Я немного повременил, потом предпринял новую попытку.
– Я ведь вот что хочу выяснить: в вашем доме, в этой самой комнате, с перерывом в двадцать три года произошли два ограбления, или по крайней мере две попытки ограбления. Мне кажется, они связаны между собой.
– Как?
– Через людей, которые в них замешаны.
Глаза Чалмерса затуманились, он снова опустился на стул.
– Мне не ясна ваша мысль.
– Я хочу сказать, что в обоих ограблениях могли участвовать те же люди и подвигли их на это те же причины. Мы знаем, кто совершил последнее ограбление. Ваш сын Ник под влиянием Джин Траск и Сиднея Хэрроу.
Чалмерс закрыл глаза рукой, опустил голову – редкие волосы рассыпались, и среди них заблестела похожая на тонзуру плешь.
– Их убил Ник?
– Как вам известно, я сильно в этом сомневаюсь, но доказать, что это сделал не он, не могу. Пока не могу. Однако вернемся к ограблениям: Ник взял золотую шкатулку, в которой хранились ваши письма, – я намеренно избегал упоминать имя его матери. – Возможно, письма похищены случайно и грабители охотились только за шкатулкой. Она была нужна миссис Траск. Знаете почему?
– Очевидно, потому, что она воровка.
– Она придерживалась другого мнения. И шкатулку она не считала нужным прятать, а держала на виду. Шкатулка, по всей видимости, принадлежала бабке миссис Траск, а после ее смерти дед миссис Траск подарил шкатулку вашей матери.
Чалмерс еще ниже опустил голову и запустил пальцы в волосы.

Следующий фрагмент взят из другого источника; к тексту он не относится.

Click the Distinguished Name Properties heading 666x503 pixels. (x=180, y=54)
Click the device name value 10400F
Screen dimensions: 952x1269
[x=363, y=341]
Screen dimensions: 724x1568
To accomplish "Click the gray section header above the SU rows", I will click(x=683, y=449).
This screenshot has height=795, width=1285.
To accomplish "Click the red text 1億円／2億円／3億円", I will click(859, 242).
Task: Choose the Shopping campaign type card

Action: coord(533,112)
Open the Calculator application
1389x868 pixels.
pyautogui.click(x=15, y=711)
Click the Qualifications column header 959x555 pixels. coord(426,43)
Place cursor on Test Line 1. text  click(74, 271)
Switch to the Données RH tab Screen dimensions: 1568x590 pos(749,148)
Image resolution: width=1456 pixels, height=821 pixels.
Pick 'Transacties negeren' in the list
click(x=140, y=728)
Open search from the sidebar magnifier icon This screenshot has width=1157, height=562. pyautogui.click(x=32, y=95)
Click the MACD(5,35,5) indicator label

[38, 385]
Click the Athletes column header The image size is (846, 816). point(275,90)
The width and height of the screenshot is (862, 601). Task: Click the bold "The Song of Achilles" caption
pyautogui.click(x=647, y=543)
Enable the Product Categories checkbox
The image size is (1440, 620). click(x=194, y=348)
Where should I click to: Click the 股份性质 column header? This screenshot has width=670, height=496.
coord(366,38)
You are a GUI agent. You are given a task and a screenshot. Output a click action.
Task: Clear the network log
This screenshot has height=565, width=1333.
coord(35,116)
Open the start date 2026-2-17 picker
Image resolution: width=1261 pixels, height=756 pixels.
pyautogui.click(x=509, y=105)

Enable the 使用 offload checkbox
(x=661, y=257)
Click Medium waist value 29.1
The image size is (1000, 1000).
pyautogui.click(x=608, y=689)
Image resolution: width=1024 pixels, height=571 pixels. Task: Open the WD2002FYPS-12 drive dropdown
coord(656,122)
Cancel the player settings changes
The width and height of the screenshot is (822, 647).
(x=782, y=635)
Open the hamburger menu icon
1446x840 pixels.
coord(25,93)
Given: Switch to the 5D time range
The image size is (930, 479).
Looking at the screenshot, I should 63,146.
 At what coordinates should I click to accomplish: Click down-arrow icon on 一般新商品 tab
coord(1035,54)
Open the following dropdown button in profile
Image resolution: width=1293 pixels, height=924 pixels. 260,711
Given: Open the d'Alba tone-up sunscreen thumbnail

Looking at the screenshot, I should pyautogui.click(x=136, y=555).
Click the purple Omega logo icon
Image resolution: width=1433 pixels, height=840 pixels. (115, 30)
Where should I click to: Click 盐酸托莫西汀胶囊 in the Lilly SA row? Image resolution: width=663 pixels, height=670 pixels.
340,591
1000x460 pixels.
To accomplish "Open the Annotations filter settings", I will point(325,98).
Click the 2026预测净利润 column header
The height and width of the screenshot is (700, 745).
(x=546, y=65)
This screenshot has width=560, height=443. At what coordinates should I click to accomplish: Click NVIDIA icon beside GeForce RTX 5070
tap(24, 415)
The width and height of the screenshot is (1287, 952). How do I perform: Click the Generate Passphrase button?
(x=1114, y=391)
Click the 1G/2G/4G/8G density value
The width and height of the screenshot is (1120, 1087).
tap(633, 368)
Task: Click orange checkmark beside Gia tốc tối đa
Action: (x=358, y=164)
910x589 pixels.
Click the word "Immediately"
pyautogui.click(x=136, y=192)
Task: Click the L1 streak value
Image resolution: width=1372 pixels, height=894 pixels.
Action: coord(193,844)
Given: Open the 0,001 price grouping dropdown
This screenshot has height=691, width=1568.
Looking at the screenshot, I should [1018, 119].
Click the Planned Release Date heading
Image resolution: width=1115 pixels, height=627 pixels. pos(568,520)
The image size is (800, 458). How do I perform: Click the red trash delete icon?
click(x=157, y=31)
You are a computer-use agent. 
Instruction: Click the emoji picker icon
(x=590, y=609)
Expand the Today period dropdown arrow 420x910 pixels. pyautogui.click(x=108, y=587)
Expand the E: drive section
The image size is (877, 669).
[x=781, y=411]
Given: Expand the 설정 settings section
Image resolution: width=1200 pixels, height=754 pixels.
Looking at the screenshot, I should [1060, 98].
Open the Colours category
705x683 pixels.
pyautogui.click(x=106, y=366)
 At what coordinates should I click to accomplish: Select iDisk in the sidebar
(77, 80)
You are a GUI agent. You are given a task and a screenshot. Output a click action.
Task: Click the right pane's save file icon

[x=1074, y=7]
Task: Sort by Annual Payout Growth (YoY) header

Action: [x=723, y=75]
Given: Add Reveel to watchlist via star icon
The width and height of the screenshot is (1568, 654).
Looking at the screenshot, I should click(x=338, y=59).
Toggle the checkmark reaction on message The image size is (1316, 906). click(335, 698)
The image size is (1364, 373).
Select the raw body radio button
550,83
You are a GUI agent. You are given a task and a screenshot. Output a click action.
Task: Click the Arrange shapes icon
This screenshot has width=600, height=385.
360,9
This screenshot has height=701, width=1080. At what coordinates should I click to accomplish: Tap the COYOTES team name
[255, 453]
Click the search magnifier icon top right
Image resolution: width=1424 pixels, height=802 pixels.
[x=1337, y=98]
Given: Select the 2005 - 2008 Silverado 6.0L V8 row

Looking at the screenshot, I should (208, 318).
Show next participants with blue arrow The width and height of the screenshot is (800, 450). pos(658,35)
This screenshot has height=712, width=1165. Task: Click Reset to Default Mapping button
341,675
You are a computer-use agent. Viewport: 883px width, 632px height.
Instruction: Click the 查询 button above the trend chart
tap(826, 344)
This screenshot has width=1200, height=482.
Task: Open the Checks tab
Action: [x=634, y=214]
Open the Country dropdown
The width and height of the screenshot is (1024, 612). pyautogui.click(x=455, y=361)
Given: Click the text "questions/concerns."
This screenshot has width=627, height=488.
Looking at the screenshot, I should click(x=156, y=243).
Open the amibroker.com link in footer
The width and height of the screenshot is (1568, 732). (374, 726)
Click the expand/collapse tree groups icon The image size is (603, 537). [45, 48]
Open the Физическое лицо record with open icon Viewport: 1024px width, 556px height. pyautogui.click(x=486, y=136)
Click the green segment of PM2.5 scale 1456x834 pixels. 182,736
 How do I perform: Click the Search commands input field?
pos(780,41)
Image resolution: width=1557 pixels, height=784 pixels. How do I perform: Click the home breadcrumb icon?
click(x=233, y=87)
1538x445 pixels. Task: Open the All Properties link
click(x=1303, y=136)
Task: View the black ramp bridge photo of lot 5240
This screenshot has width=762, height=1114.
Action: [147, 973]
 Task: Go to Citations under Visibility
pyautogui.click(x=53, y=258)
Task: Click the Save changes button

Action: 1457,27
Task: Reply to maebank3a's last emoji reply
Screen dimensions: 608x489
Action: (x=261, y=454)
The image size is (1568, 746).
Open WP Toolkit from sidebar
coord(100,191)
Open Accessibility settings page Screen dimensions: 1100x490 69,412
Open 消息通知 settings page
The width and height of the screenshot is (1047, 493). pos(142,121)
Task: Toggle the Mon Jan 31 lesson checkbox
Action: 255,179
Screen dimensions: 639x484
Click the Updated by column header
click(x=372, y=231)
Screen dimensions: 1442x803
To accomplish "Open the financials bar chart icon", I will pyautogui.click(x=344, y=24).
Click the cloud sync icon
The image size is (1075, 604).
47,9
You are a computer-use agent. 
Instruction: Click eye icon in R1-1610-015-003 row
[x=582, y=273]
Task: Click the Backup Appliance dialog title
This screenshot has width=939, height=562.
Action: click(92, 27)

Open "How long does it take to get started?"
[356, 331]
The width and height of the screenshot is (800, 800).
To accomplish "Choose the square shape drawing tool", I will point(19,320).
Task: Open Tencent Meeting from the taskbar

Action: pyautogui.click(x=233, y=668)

– Вы ведь говорите о мистере Роулинсоне?
– Увы, да.
– Мне оскорбительны ваши слова, – сказал он. – Вы бросаете тень на невинные отношения пожилого человека и почтенной женщины…
– Забудем на время об их отношениях…
– Не могу, – сказал он. – Не могу забыть… – и уронил голову на руки, чуть не стукнувшись при этом о стол.
– Я не хочу никого осуждать, мистер Чалмерс, и меньше всего вашу мать. Просто я установил, что она была знакома с Самюэлем Роулинсоном. Роулинсон возглавлял пасаденский Западный банк, банк этот разорился в результате хищения, совершенного примерно в одно время с попыткой ограбления вашего дома. В хищении обвинили зятя Роулинсона – Элдона Свейна, – и, возможно, не без оснований. Правда, мне говорили, что мистер Роулинсон сам обчистил банк.
Чалмерс выпрямился.
– Кто мог такое сказать?
– Другое действующее лицо этой драмы – вор #8209;рецидивист по имени Рэнди Шеперд.
– И вы принимаете на веру слова подобного типа и позволяете ему поливать грязью мою мать?
– Кто говорит о вашей матери?
– Словно я не знаю, что вы собираетесь преподнести мне пресловутую версию о том, будто моя мать взяла у этого распутника краденые деньги? Я не ошибся, не так ли?
Глаза его налились кровью. Он заморгал, вскочил, занес кулак, но где ему было тягаться со мной – я перехватил его руку в воздухе и с легкостью опустил ее вниз.
– К сожалению, мне приходится прервать нашу беседу, мистер Чалмерс.
Я сел в машину и повел ее вниз к автостраде. Серая пелена тумана по #8209;прежнему обволакивала подножие холма.